### TRY IT
Only the lines from the one containing "The image size is (1827, 977)." to the end of the records belong in the answer; repeat them exactly and drop the pictures.

** Opening SUPPLIED RECORDS block **

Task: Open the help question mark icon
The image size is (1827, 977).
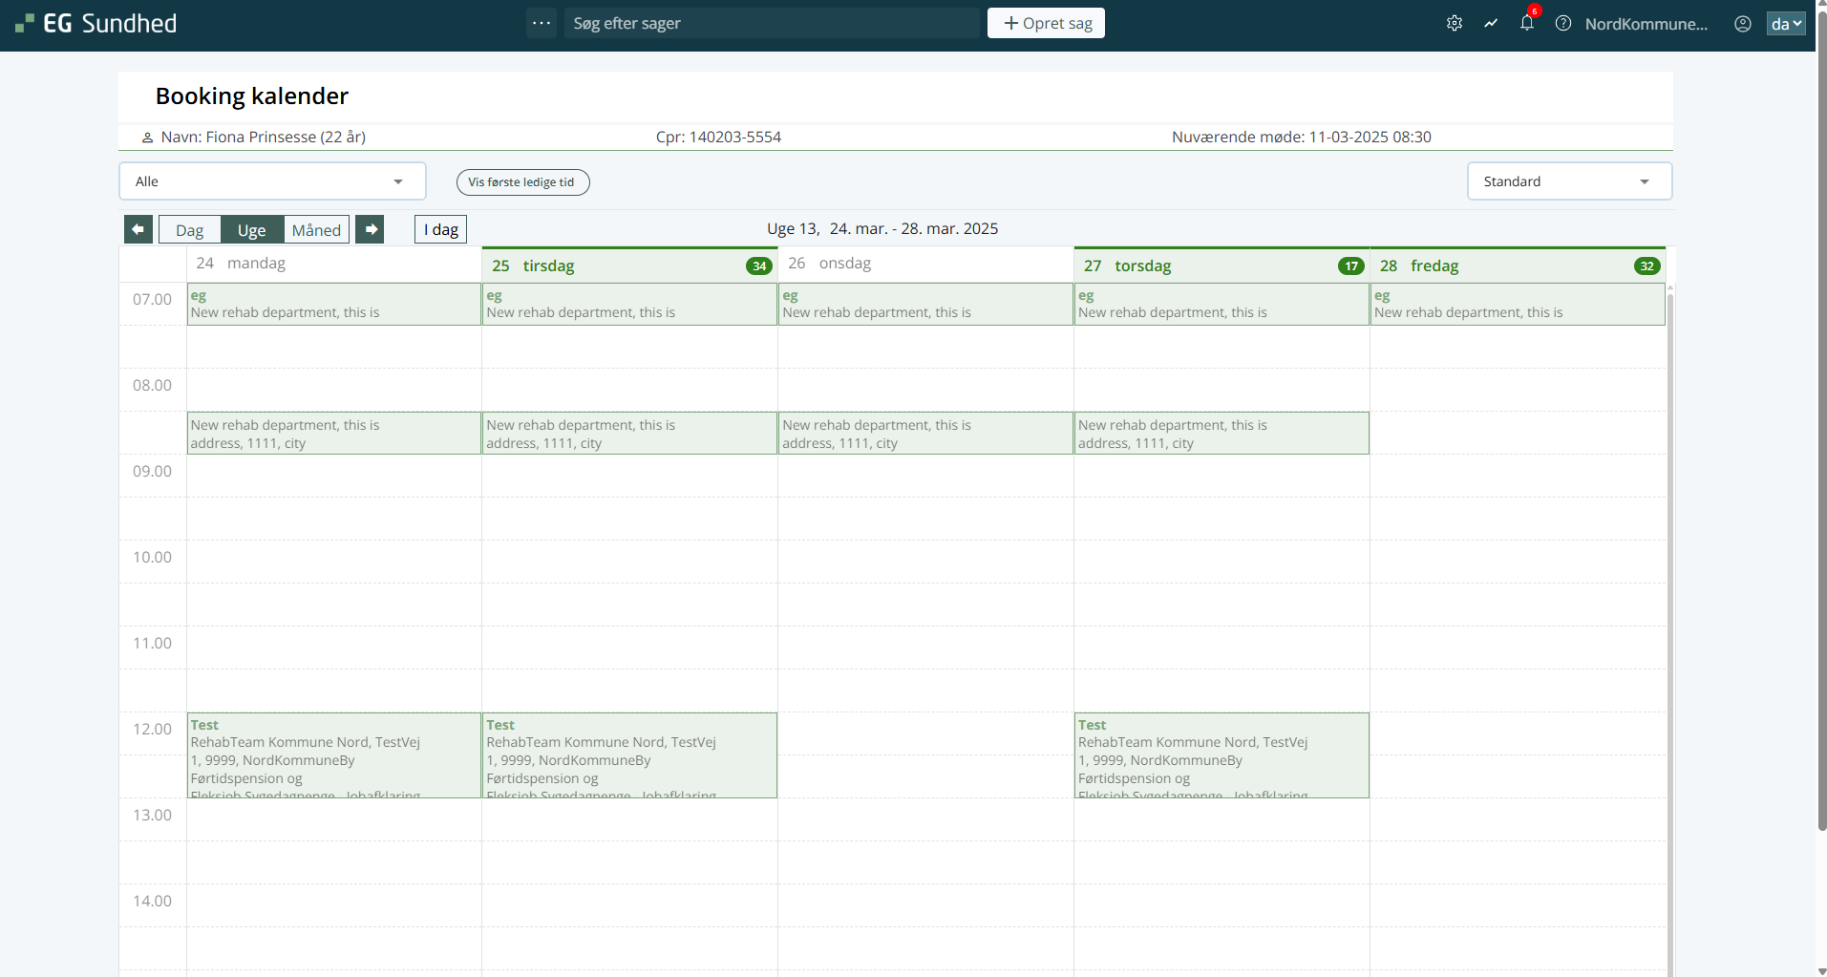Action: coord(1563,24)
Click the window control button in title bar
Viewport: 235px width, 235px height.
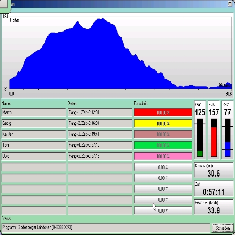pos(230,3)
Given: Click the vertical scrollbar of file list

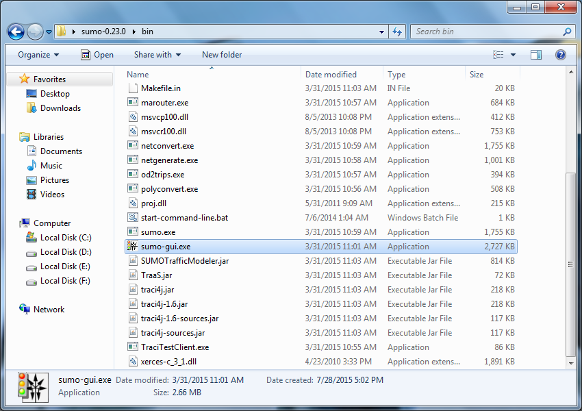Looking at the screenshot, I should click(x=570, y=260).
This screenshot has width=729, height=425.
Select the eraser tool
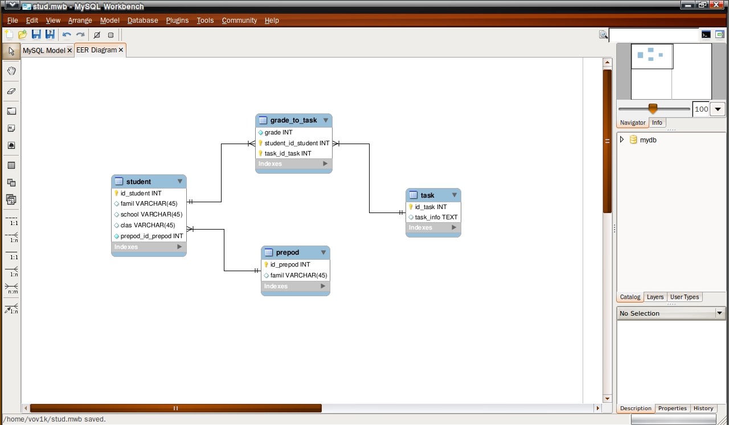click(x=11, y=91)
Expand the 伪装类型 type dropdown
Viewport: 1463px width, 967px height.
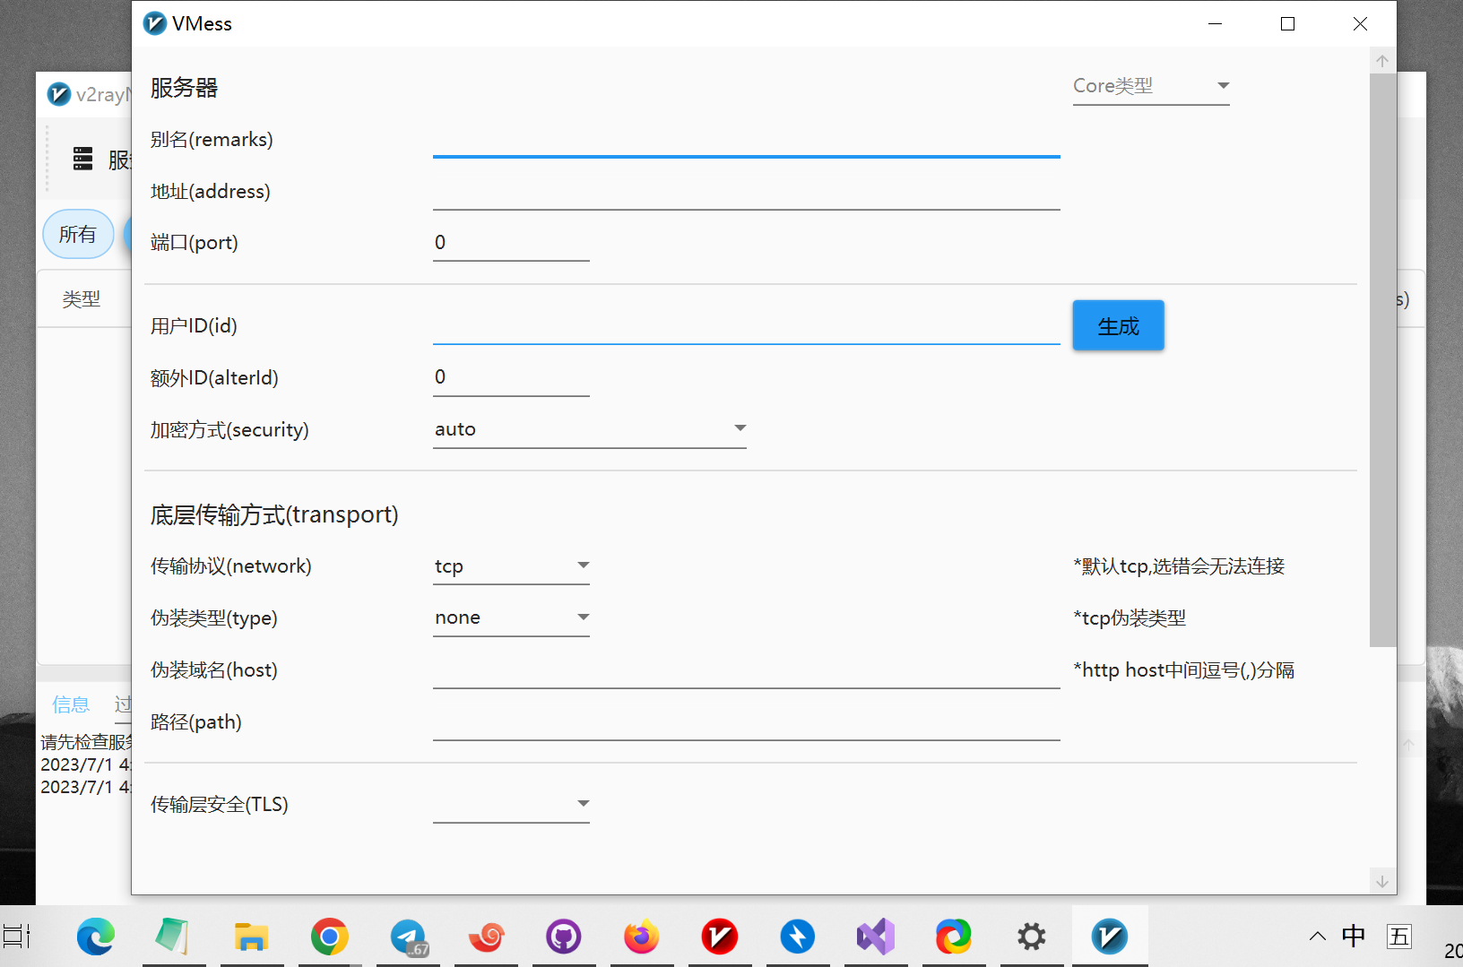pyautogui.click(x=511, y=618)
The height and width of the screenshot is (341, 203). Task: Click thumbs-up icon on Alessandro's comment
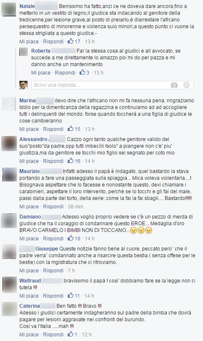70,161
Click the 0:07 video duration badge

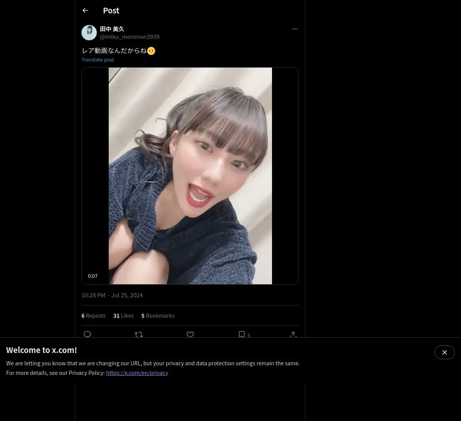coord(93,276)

** Closing SUPPLIED RECORDS block **

### ANSWER BOX
The image size is (1827, 977).
Action: coord(1563,24)
Click the window control button in title bar
Viewport: 235px width, 235px height.
pos(230,3)
Given: Click the vertical scrollbar of file list

Looking at the screenshot, I should click(x=570, y=260).
This screenshot has width=729, height=425.
Select the eraser tool
click(x=11, y=91)
Expand the 伪装类型 type dropdown
Viewport: 1463px width, 967px height.
pyautogui.click(x=511, y=618)
The height and width of the screenshot is (341, 203). Task: Click thumbs-up icon on Alessandro's comment
70,161
Click the 0:07 video duration badge

coord(93,276)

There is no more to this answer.